Bibliotheca Anonoma bio photo

Bibliotheca Anonoma

An organization tasked with collecting, documenting, and safeguarding the grand legacy of Internet Folklife.

Twitter Github Youtube

Macrochan is a gigantic archive of ancient 4chan images. It doesn’t have image upload support, and has changed hands many times. Currently, it uses PHP as it’s backend.

Because of it’s 45,175+ image collection containing images that date from 4chan’s earliest history, it would be a massive tragedy if the site were to ever collapse. The latest image came from around 2012, so this site is definitely abandoned.

This is an effort by the Bibliotheca Anonoma to archive Macrochan, using custom built Python scraping scripts to reduce strain on the server, and avoid the many pitfalls encountered by scraping an automatically generated database view.

We successfully scraped all 45,175 images and uploaded it to the Internet Archive. We put together this script (available at Github) to archive the site.

The entire tag structure with all image tags have been stored in a easy to query, relationally matched SQLite database. In addition, all TagTree hierarchal parent tags have been applied to all child images, just as the current owner always wanted.

It might also be possible to adapt this scraping script to other Image/Flash Collection websites, such as Dagobah, or even SWFChan.
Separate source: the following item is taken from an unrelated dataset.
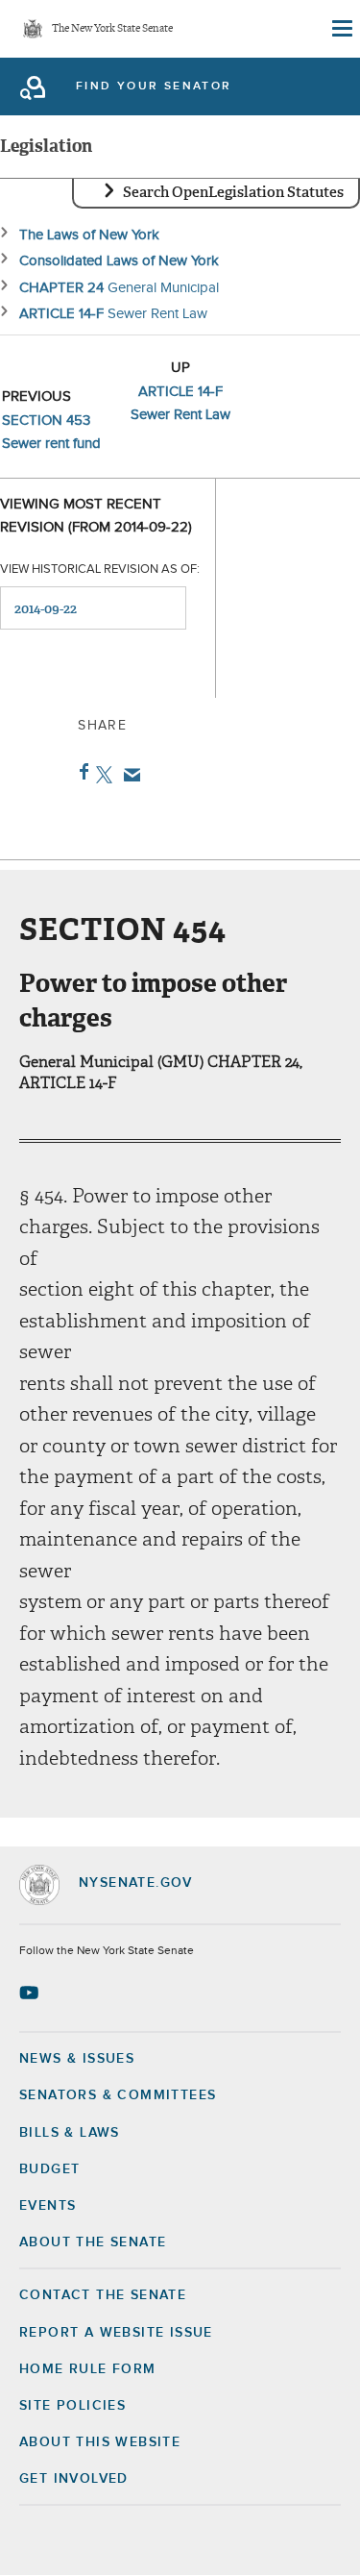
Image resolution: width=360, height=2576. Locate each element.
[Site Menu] (341, 29)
Step 1: Scraping Feasibility Study

Usually, when we archive websites, we would use the ArchiveTeam’s ArchiveBot, or Wget with WARC option enabled.

Unfortunately, due to Macrochan’s tag structure design, conventional scraping is not the best option (and we’ll probably end up in infinite loops clicking random.php or every single tag link in every page).

The three things we need to preserve are:

  • The Filename. This way we can retrieve it. Also
  • The Tags. They should probably be stored as image metadata, or maybe used on Hydrus.
    • The Tag Cloud. - Also grab the nice tag cloud

Macrochan is based on an image database written in PHP (used to be Python). Thus, you make queries to the database via URL arguments to get what you want, though the responses are limited to 20 files per page.

Get List of Every Image

To get a list of every single image, rather than just one tag, just go straight to search.php with no arguments:

https://macrochan.org/search.php

This will give you a page browsing system that will show all 45,175 images in the collection, 20 files at a time. By clicking the >> (next page) button, the offset will increment by 20 each time.

https://macrochan.org/search.php?&offset=0
https://macrochan.org/search.php?&offset=20
https://macrochan.org/search.php?&offset=40

As of 2015-03-22, since there are 45,175 images, the last page is:

https://macrochan.org/search.php?&offset=45160

We simply need to make a list of numbers incremented by 20, all the way up to the final offset, and attach the URL https://macrochan.org/search.php?&offset= to the beginning. A for loop with a python script would work nicely.

We will also have to figure out the last number that we should put into the URL, which we call the finalOffset. This has to be a multiple of 20: so we simply use a modulus to reduce the number to the nearest multiple of 20. The algorithm for generating the finalOffset from the number of images is:

finalOffset = numOfImages - (numOfImages % 20)
# example
finalOffset = 45175 - (45175 % 20) # = 45160

The amount of images that exist in the page can be found by checking the top of the search query, or by parsing the following tag:

<br><center><div id=datebar>Showing 0-20 of 45175<a href="/search.php?&offset=20"> &gt;&gt; </a></div><BR></center>

Once we have a list of all the offset pages, we need to extract the image view URLs from it. We can use the handy Python libraries request and BeautifulSoup to scrape the HTML. Better yet, we can use the RoboBrowser, which combines the two into a browser for robots.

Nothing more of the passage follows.